# DATA SHOWN

◇ ◇ ◇ ◇ ◇

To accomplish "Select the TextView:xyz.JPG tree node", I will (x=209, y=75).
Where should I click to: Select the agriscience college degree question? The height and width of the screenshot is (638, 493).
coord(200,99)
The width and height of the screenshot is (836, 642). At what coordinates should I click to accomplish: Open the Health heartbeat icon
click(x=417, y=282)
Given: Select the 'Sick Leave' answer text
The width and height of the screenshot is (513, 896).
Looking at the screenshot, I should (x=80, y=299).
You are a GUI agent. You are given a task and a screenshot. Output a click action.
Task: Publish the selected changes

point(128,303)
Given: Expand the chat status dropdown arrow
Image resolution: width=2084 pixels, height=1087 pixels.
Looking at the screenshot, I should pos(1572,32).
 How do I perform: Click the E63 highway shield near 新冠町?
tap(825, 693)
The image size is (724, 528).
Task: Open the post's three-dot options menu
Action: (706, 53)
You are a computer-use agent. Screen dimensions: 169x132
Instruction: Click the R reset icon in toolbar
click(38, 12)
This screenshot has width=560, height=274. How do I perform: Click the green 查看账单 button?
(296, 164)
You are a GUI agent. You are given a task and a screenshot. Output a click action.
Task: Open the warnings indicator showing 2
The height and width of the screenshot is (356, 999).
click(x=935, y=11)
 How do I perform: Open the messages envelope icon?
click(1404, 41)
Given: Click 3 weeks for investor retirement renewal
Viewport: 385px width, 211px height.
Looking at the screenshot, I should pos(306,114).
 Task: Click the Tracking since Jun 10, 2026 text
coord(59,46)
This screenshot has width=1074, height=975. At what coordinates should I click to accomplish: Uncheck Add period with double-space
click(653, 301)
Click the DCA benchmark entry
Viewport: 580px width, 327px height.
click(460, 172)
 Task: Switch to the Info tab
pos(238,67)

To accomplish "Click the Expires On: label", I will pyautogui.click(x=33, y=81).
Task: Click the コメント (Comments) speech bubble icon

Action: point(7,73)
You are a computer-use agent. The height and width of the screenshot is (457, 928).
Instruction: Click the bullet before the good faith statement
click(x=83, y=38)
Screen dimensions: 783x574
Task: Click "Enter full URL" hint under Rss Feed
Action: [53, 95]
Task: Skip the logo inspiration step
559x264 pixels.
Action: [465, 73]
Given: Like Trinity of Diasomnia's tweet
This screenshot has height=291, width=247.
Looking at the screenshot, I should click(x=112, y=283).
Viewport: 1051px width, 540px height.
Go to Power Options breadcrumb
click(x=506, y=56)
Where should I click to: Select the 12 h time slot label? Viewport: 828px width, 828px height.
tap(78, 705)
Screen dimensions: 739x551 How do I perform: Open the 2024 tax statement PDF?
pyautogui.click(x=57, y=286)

◇ ◇ ◇ ◇ ◇

# TASK DIRECTIONS
Repeat the whole listing, keeping every word exact.

# YOUR RESPONSE
To accomplish "Select the TextView:xyz.JPG tree node", I will (x=209, y=75).
Where should I click to: Select the agriscience college degree question? The height and width of the screenshot is (638, 493).
coord(200,99)
The width and height of the screenshot is (836, 642). At what coordinates should I click to accomplish: Open the Health heartbeat icon
click(x=417, y=282)
Given: Select the 'Sick Leave' answer text
The width and height of the screenshot is (513, 896).
Looking at the screenshot, I should (x=80, y=299).
You are a GUI agent. You are given a task and a screenshot. Output a click action.
Task: Publish the selected changes

point(128,303)
Given: Expand the chat status dropdown arrow
Image resolution: width=2084 pixels, height=1087 pixels.
Looking at the screenshot, I should pos(1572,32).
 How do I perform: Click the E63 highway shield near 新冠町?
tap(825, 693)
The image size is (724, 528).
Task: Open the post's three-dot options menu
Action: (706, 53)
You are a computer-use agent. Screen dimensions: 169x132
Instruction: Click the R reset icon in toolbar
click(38, 12)
This screenshot has width=560, height=274. How do I perform: Click the green 查看账单 button?
(296, 164)
You are a GUI agent. You are given a task and a screenshot. Output a click action.
Task: Open the warnings indicator showing 2
The height and width of the screenshot is (356, 999).
click(x=935, y=11)
 How do I perform: Open the messages envelope icon?
click(1404, 41)
Given: Click 3 weeks for investor retirement renewal
Viewport: 385px width, 211px height.
Looking at the screenshot, I should pos(306,114).
 Task: Click the Tracking since Jun 10, 2026 text
coord(59,46)
This screenshot has width=1074, height=975. At what coordinates should I click to accomplish: Uncheck Add period with double-space
click(653, 301)
Click the DCA benchmark entry
Viewport: 580px width, 327px height.
click(460, 172)
 Task: Switch to the Info tab
pos(238,67)

To accomplish "Click the Expires On: label", I will pyautogui.click(x=33, y=81).
Task: Click the コメント (Comments) speech bubble icon

Action: point(7,73)
You are a computer-use agent. The height and width of the screenshot is (457, 928).
Instruction: Click the bullet before the good faith statement
click(x=83, y=38)
Screen dimensions: 783x574
Task: Click "Enter full URL" hint under Rss Feed
Action: [53, 95]
Task: Skip the logo inspiration step
559x264 pixels.
Action: [465, 73]
Given: Like Trinity of Diasomnia's tweet
This screenshot has height=291, width=247.
Looking at the screenshot, I should click(x=112, y=283).
Viewport: 1051px width, 540px height.
Go to Power Options breadcrumb
click(x=506, y=56)
Where should I click to: Select the 12 h time slot label? Viewport: 828px width, 828px height.
tap(78, 705)
Screen dimensions: 739x551 How do I perform: Open the 2024 tax statement PDF?
pyautogui.click(x=57, y=286)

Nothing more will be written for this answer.